Amajor vulnerability has just been found in one of the most widely used versions of the secure shell protocol. Older versions of OpenSSH are vulnerable to attacks whereby malicious servers can force users to leak their private keys.
Researchers at Qualys, a cloud-based security company, discovered the vulnerability on January 11 and released an advisory about it yesterday. The exploit applies to every version of OpenSSH from 5.4 to 7.1. The bug has been corrected in OpenSSH 7.1p2, the latest version of the software, according to a separate advisory from OpenSSH.
Turn Off Roaming
Users who may be vulnerable to the attack are urged to upgrade to the latest version of OpenSSH as soon as possible, according to the advisory. For anyone unable to update to the latest version, the vulnerable code can also be completely disabled by adding ‘UseRoaming no’ to the gobal ssh_config(5) file or to the user configuration in ~/.ssh/config, or by passing -oUseRoaming=no on the command line.
At the heart of the vulnerability is an undocumented feature called “roaming” that has been supported ever since OpenSSH 5.4 was released in 2010. The exploit requires an attacker to have access to a malicious SSH server. For the exploit to work, the user must have already been successfully authenticated, which reduces the likelihood of an attack.
“The matching server code has never been shipped, but the client code was enabled by default and could be tricked by a malicious server into leaking client memory to the server, including private client user keys,” according to the researchers. “The authentication of the server host key prevents exploitation by a man-in-the-middle, so this information leak is restricted to connections to malicious or compromised servers.”

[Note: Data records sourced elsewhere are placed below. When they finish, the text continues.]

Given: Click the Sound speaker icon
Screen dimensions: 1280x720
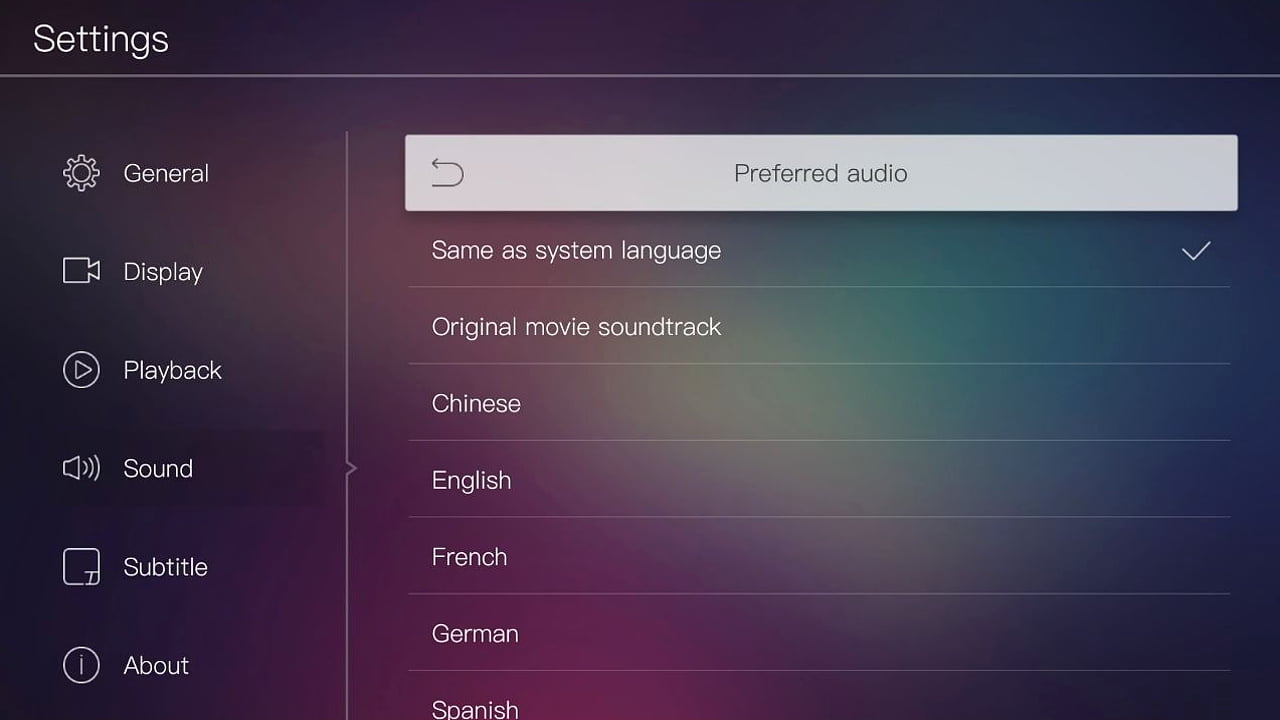Looking at the screenshot, I should [x=81, y=468].
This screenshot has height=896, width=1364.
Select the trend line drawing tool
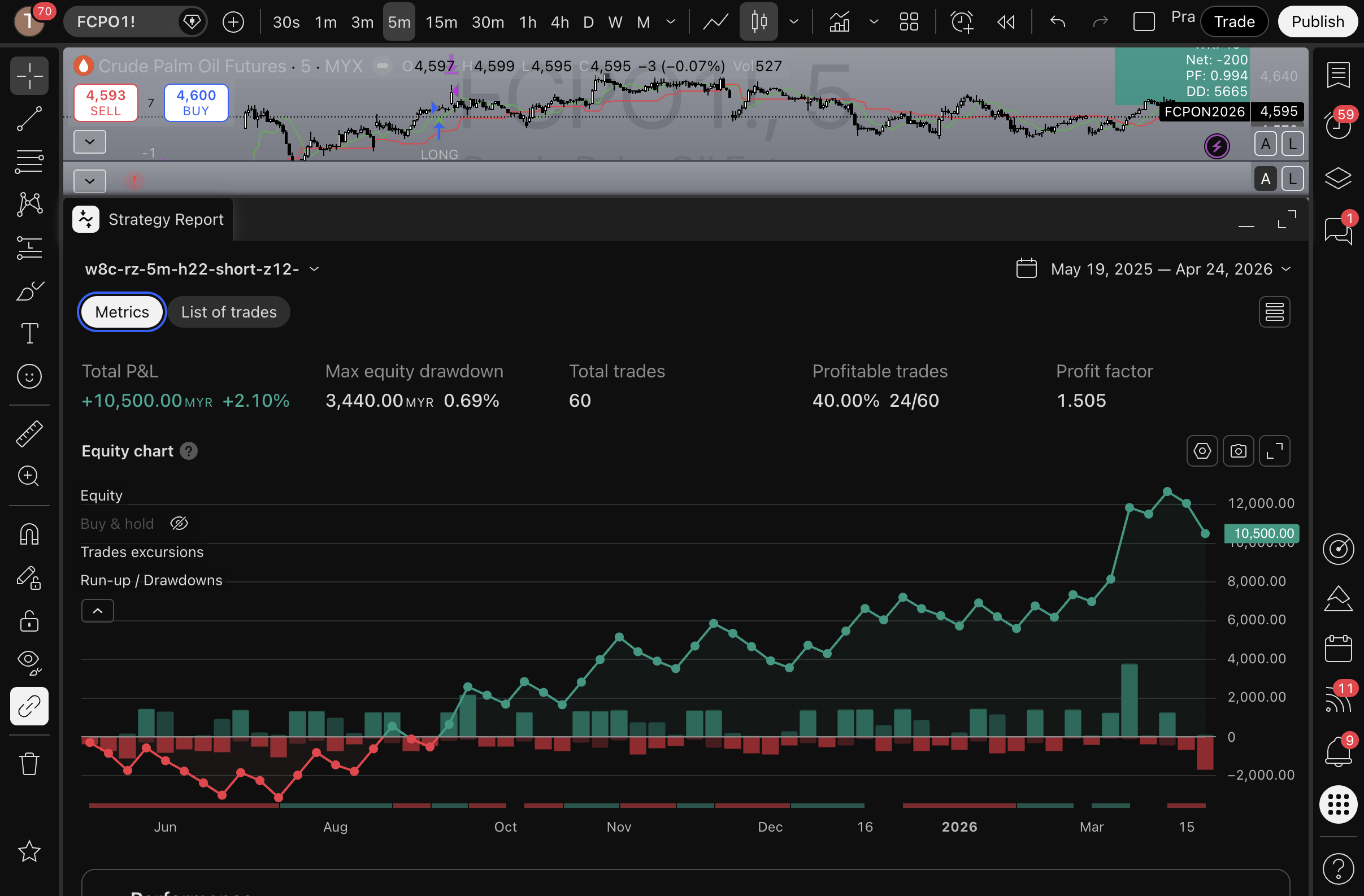tap(29, 119)
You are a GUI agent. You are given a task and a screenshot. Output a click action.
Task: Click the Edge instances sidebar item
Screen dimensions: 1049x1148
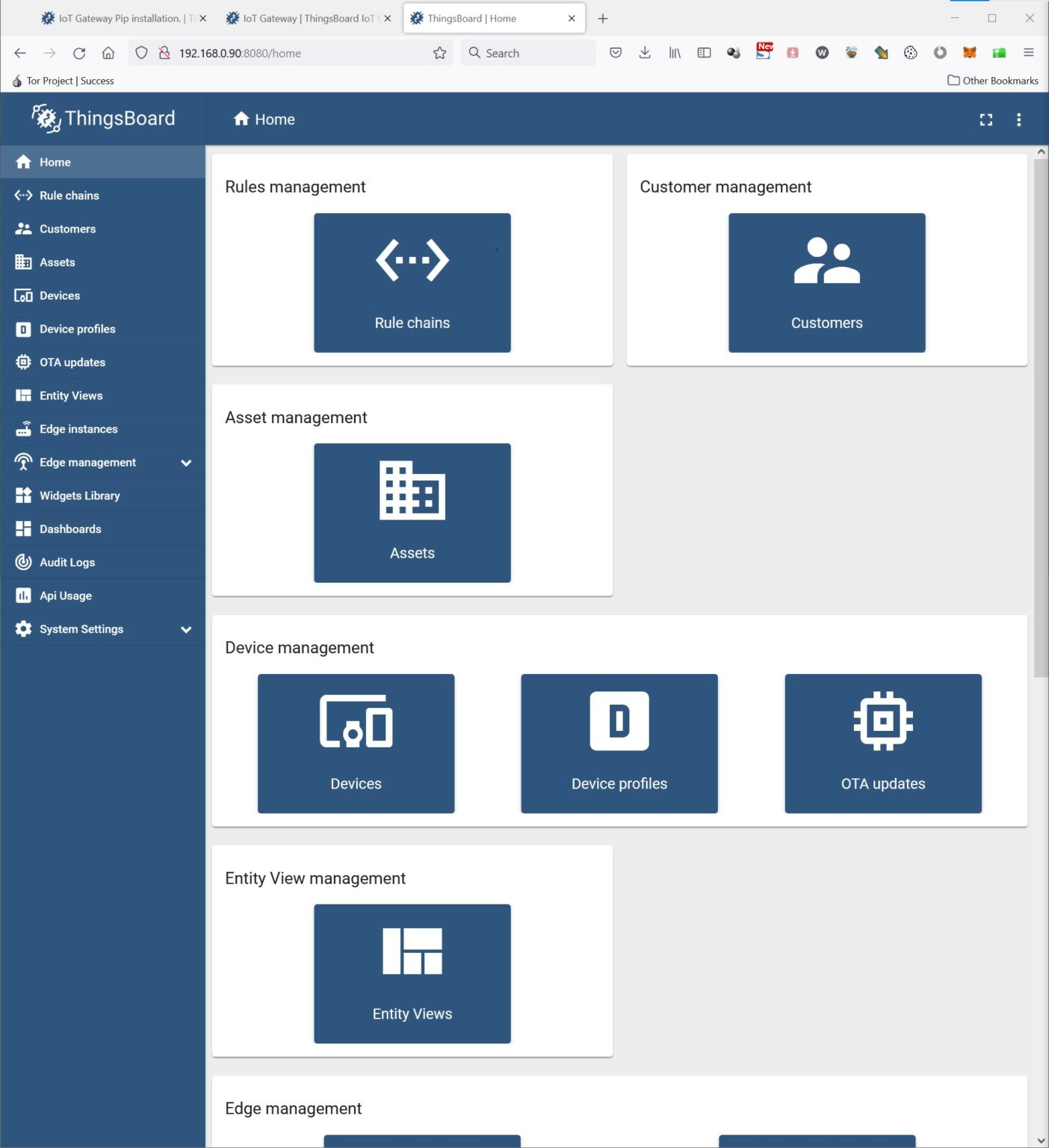click(x=78, y=429)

Nevertheless, sophisticated and determined attackers could take advantage of the exploit, and may have already done so in the wild. Qualys advised high-profile sites and users to regenerate their SSH keys as a precautionary measure.
Vulnerable for Years
We reached out to Michela Menting, digital security research director at ABI Research, to get her thoughts on the situation. Menting said the exploit may have contributed to some of the biggest hacks we’ve seen in the last several years.
“Clearly the ability to obtain private keys is extremely serious,” Menting said. “The implications are huge and will not just include disabling the bugged functionality, but also revoking and regenerating keys — a costly and time consuming effort.”
What is equally disturbing is that the exploit has been in the wild for years, she added. “This means attackers (in the know) would have been in an extremely profitable position to take advantage of this zero-day for an extended period of time,” Menting said. “This would have been quite valuable for sophisticated attacks, and would have easily contributed to the success of highly complex state-sponsored attacks over the years and easy lateral movements and privilege escalation within a network.”
Systems and network administrators should take immediate steps to patch or update their implementations, she added.